The next morning, he’s taken in by Doc Tydon (Pleasence), an eccentric expat doctor who’s been barred from practicing in Sydney and now surviving in this remote hellhole by playing saviour to hunts of kangaroo and bread. “What do you do?” asks Grant. “I drink,” replies Doc, and so begins an monumental piss-up that lasts for several days and culminates in a horrific kangaroo hunt. Kotcheff, a vegetarian, accompanied a team of licensed hunters on a nighttime expedition to capture the spotlights-and-splatter footage.

Marsupial entrails aside, overt violence is absent from Wake In Fright.
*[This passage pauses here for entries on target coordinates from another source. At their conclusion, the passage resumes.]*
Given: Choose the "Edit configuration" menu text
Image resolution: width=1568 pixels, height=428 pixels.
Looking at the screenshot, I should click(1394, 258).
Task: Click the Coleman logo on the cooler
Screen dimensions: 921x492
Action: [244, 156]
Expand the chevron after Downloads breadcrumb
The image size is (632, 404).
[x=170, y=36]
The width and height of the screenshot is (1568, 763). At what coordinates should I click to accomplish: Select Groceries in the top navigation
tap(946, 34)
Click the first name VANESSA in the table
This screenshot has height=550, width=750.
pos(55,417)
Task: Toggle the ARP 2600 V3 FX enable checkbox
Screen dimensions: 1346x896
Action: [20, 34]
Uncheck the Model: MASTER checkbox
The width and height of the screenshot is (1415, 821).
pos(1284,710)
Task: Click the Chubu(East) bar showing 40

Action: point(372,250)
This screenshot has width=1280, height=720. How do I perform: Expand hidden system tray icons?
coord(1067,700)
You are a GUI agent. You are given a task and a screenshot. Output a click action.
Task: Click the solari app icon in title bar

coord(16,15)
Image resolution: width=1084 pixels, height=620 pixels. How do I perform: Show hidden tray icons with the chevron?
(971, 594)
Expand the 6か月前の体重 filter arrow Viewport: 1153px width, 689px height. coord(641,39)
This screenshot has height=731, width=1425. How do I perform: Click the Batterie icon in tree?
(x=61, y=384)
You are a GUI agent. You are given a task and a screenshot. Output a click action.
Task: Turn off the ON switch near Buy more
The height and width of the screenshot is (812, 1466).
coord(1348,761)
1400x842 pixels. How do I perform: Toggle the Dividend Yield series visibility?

But like Tobe Hooper’s The Texas Chain Saw Massacre (1974), another bloodless-but-brutal masterpiece that trades in blistering sunlight, forbidding landscapes and male aggression spiked by isolation and deprivation, Kotcheff’s film is unremittingly tense. Filmed in January 1970 in the mining town of Broken Hill, home to three men for every woman, Wake In Fright is shot in scorching reds, yellows, and oranges, its celluloid emulsified in sweat. Visiting miners, meanwhile, amused themselves at Ajax Film Services in the Sydney suburb of North Ryde by shooting hundreds of flies through holes in the corrugated-iron walls of Doc’s shack as he drinks, tussles and, it’s suggested, has shit-faced sex with John.

By way of research, Kotcheff stayed in Broken Hill before the shoot, the locals plying him with beer and pleading for fights. “I realised they just wanted contact,” the director later recalled of their desire to hit and be hit. Kotcheff poured it all into the movie — no other film so captures that extraordinary camaraderie, all booze and banter, as blokes who are usually unable to express their feelings for fear of revealing weaknesses get plastered and emotional. Taciturn even. “Put me concentrate on the drinking,” Kotcheff remembers Rafferty instructing him on set, and the famous Aussie character actor, who died shortly before the film’s release, reportedly lubricated his performance by downing beer in every take, totalling up to 30 pints a day.

Over the course of just five days, Grant comes undone, his lustrous blond locks tousled, his cream suit crumpled and soiled, and his educated exterior cracked open to reveal the primitive man within — lying, cheating, fucking, killing. The films of the Australian New Wave thrummed with vitality, fuelled by nature, violence and sexuality. Wake In Fright has them on tap, and is perhaps soaked in the blood of Australia’s colonial history. Is it just coincidence that Grant speaks with the clipped tones of an English gentleman, and that he desires to visit the green and pleasant land? As Peter Weir’s New Wave classic Picnic At Hanging Rock showed us, the Australian countryside is no place for etiquette. There, the landscape swallowed people whole; here, it chews up Grant and spits him out.

Only existing in censored, degraded prints after its master negative went missing, Wake In Fright was for decades labelled Australia’s great lost film, until its editor, Anthony Buckley, located the original film and sound elements in CBS’ Pittsburgh archives. Digitally remastered, this queasy nightmare of a movie returned to Cannes in 2009. Martin Scorsese was a key figure behind its restoration — he’d been a vocal fan since attending the original premiere in 1971, two years before Mean Streets announced him as a major voice in New Hollywood.

“A deeply — and I mean deeply — unsettling and disturbing movie,” is how Scorsese described it, saying it left him “speechless”. The menfolk of The Yabba would raise a glass or 20 to that. “Come and have a drink, mate,” says one. “C’mon, the beer’s real good here,” offers another. And they won’t take no for an answer. “What’s the matter with you people?” rages Grant. “You burn your house down, murder your wife, rape your child, that’s alright! Not have a flaming bloody drink with you… that’s the end of the bloody world!”